国内テニス

インカレ室内で成長著しい田口涼太郎が初の日本一!今後の進路については「まだまだテニスを続けたい」<SMASH>

内田暁

2021.12.05

第1シードの白石光に決勝で勝利して優勝を果たした田口涼太郎(近大)。写真提供:全日本学生テニス連盟

「確実に、彼ですね」。今大会第1シードの白石光が、「ここ数年で最も伸びた選手」として名を挙げた存在——、それが「彼」こと、田口涼太郎だ。白石と田口は、小学生時代から大会会場で顔を合わせてきた同期の友人。ただ、常に同世代のトップランナーだった白石に対し、田口はシングルスでの"日本一"とは無縁だった。

 高校卒業後の進路も、田口が一番に望んだのは早稲田大学だったが願いは叶わず。一方、高校卒業後のプロ転向も囁かれた白石は、周囲の予想に反し早稲田大学へと進む。

「打倒、早稲田!」。近畿大学に進学した日から、田口の情熱はその一点に注がれた。

 近畿大学の校風は、自主性を重んじることだという。コートやジムなどの施設は充実している一方で、生徒への強制力は極めて低い。

 つまりは良くも悪くも、その環境をどう使うかは自分次第。
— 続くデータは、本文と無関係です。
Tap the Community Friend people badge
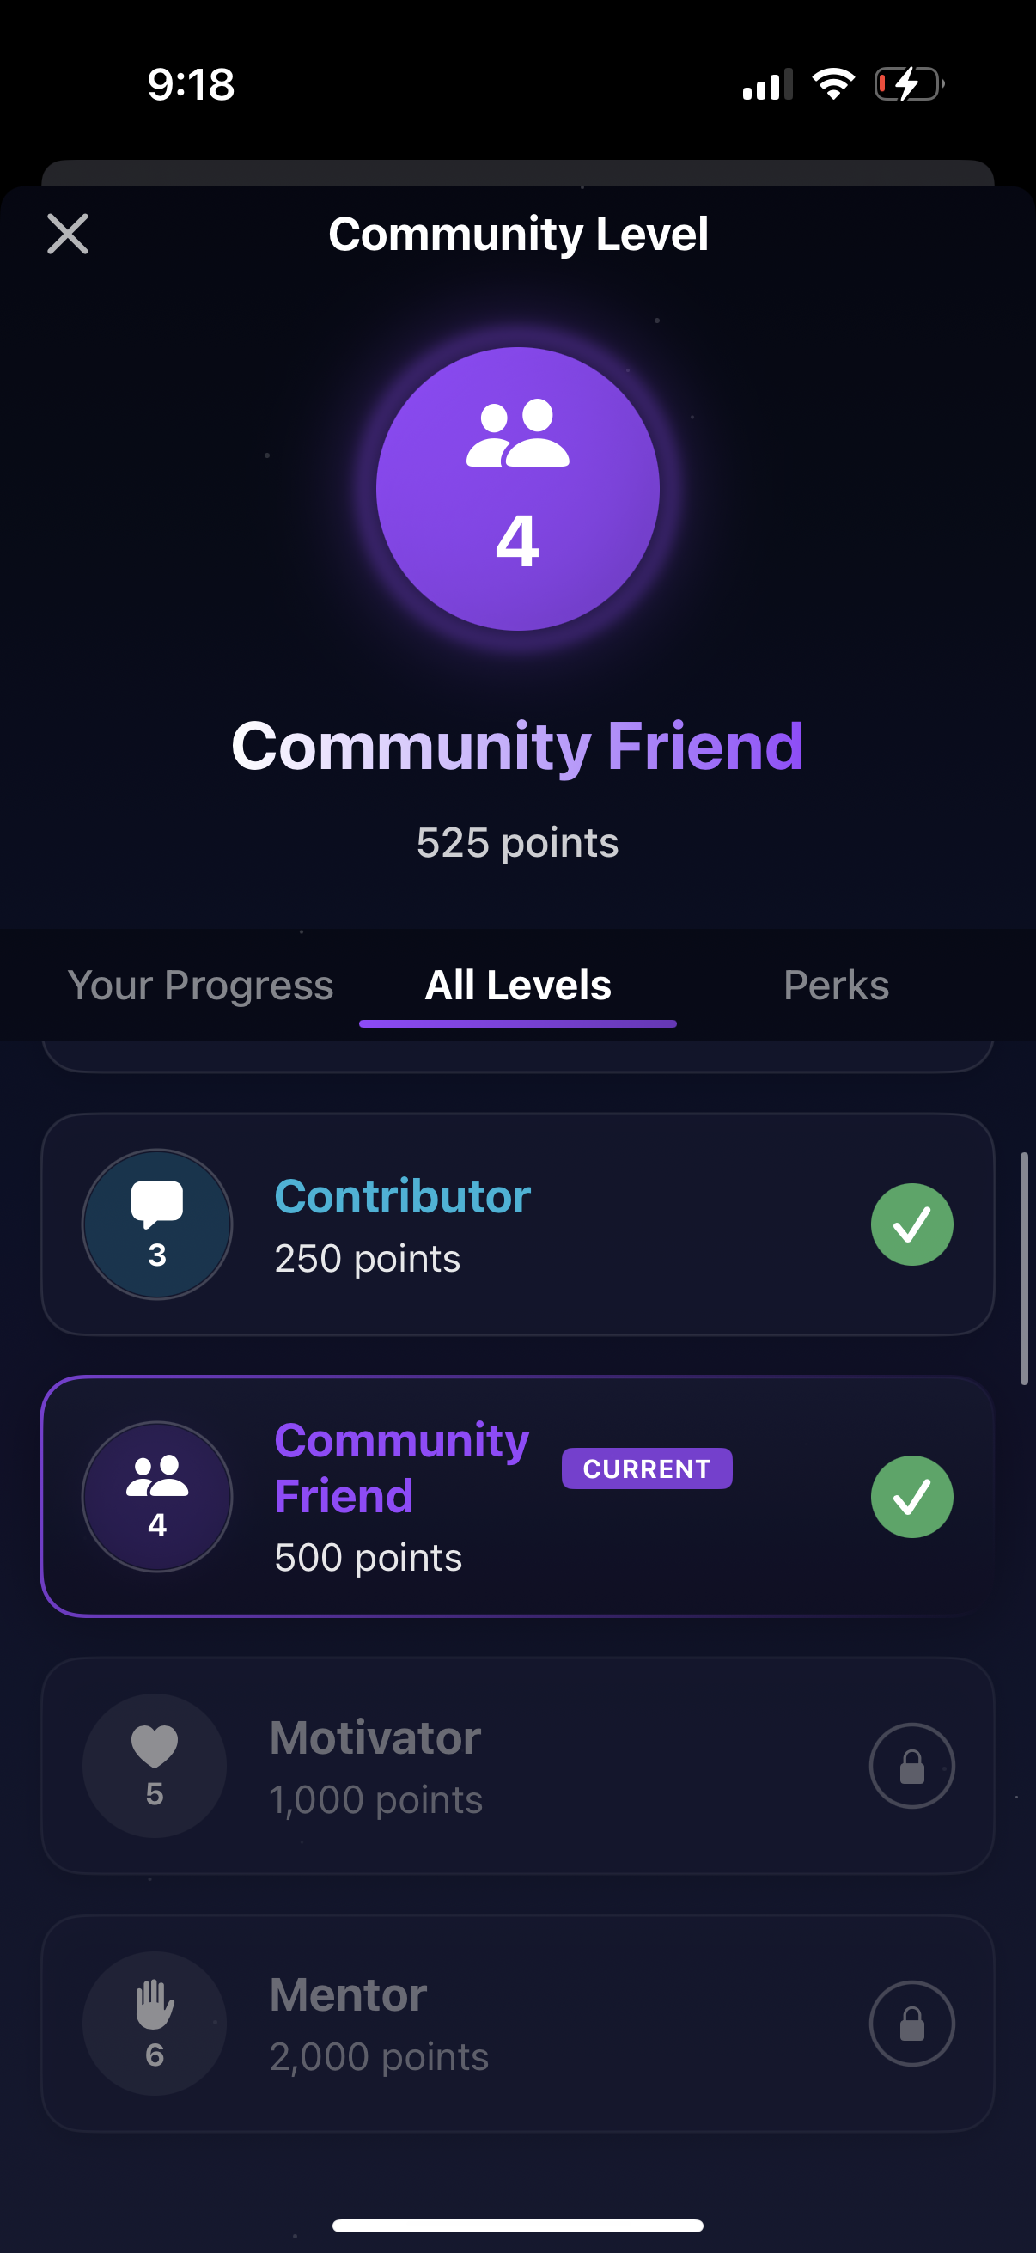pyautogui.click(x=157, y=1496)
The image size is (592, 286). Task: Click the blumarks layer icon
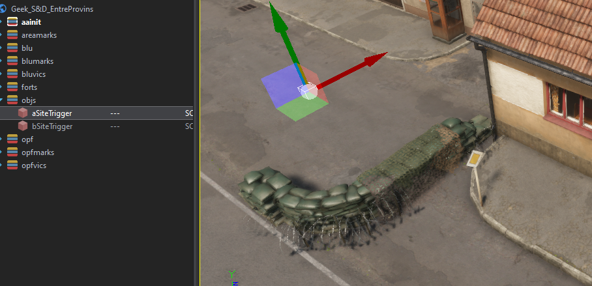point(12,61)
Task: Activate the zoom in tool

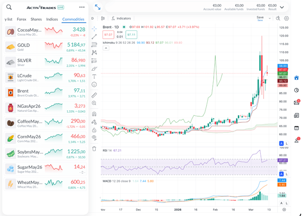Action: (94, 103)
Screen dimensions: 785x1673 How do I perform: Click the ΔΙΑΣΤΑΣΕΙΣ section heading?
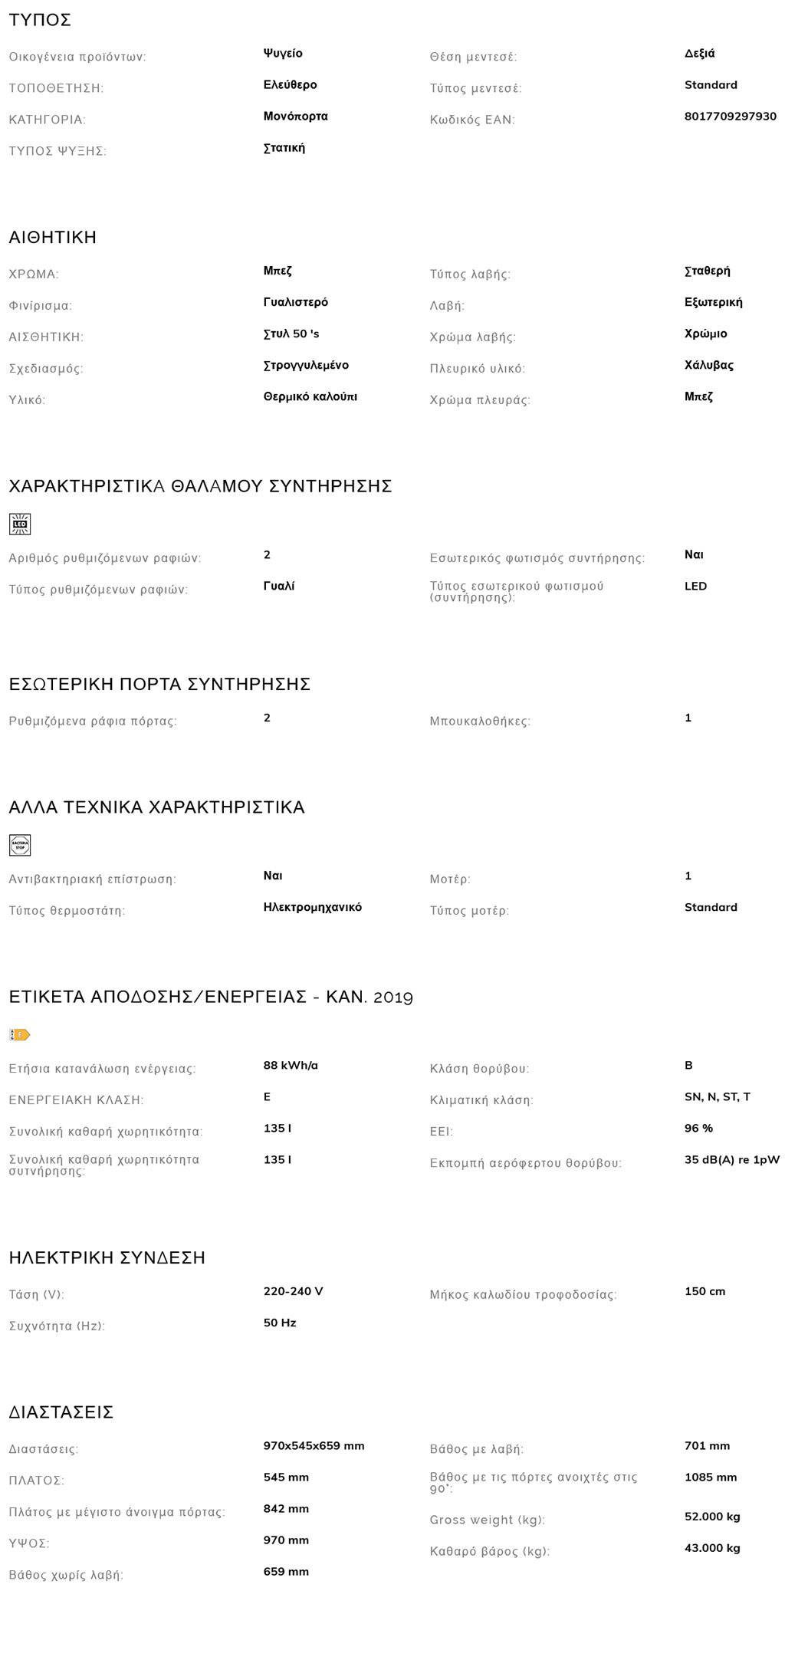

そのなかで「自分で自分を追い込める方」だという田口は、1年生時から自らの課題に取り組んだ。

「パワーがなくて、フォアで全然決められなかった」という弱点を克服するため、トレーニングで上半身を徹底強化。テニス部専属のメンタルコーチにも師事し、「たとえ失敗しても、トライしたことは無駄にはならない」との思考回路も脳に焼き付けてきた。

 結果、白石が認める急成長を遂げた田口は、今年8月の全日本学生テニス選手権(インカレ)で、かつて自身の遥か先を行ったその友人に勝利。自信を獲得し駆け上がった今大会の決勝戦では、白石との頂上決戦を迎えていた。
 
 白石にとってはインカレ時のリベンジを、田口にとっては「打倒早稲田」の悲願成就を胸に期した一戦は、両者が歩んできた足跡を映すかのような展開となる。

 第1セットは、体力を削り合うようなストローク戦とブレークを繰り返すなか、最後は白石が抜け出し先取。

「白石君に勢いを与えたくない。先にセットを取りたい」と思っていた田口にとっては、落胆を隠せぬビハインドだ。

 ただ取った白石にとっても、決して手ごたえを得ながらのリードではなかったという。「涼太郎は常に攻めてくるので、ストローク戦でプレッシャーを覚えていた」。その精神的な圧迫感が、第2セットではスコアに反映される。

「トライしたことは無駄にならない」の信念を胸に抱く田口は、劣勢に追いやられても常に、攻守逆転の一手を狙い続けた。自信を深めているサービスでは、布石を打ちつつ重要な局面で相手の裏をかいてみせる。スコアほどに一方的な展開ではないが、第2セットは田口が6―1で奪回した。